Restaurant: Chez Sovan
City: San Jose, CA
Chez Sovan is a hole-in-wall Cambodian restaurant, and is only open M-F, 11am to 1:45pm.
Chicken curry simmered with potatoes, carrot in yellow curry paste, Cambodian spices and coconut milk. The curry wasn’t spicy as most Thai or Indian curry dishes are, but the taste of coconut milk was there.

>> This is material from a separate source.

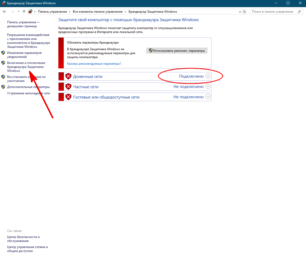The height and width of the screenshot is (257, 306).
Task: Expand Гостевые или общедоступные сети chevron
Action: click(208, 97)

Cambodian cuisine shares many commonalities with the food of neighboring Thailand—although, less chilli, sugar and coconut cream are used for flavor—and of neighboring Vietnam, with which it shares and adopts many common dishes, as well as a colonial history, as both formed part of the French colonial empire in Southeast Asia. It has drawn upon influences from the cuisines of China and France, powerful players in Cambodian history. The Chinese began arriving in the 13th century, but Chinese migration accelerated during the French period. Curry dishes, known as kari (in Khmer, ការី) show a trace of cultural influence from India. The many variations of rice noodles show the influences from Chinese cuisine. Preserved lemons are another unusual ingredient not commonly found in the cooking of Cambodia’s neighbours; it is used in some Cambodian dishes to enhance the sourness. The Portuguese and Spanish also had considerable influence in Cambodian affairs in the 16th century, introducing chilli and peanuts into Asia from the New World. However, chilli never gained the same status or prominence as it did with the cuisines of neighboring Thailand, Laos, and Malaysia. Even today very few recipes include chilli. (Wikipedia)
2 thoughts on “Cambodia: Chicken Curry”
Great blog. Thanks for the pictures of Khmer food! Looks delicious.
“..less chilli, sugar and coconut cream are used for flavor” I find this very true when comparing to neigboring countries. The ingredients are there for taste and they complement or fuse each other so well without one overpowering one another.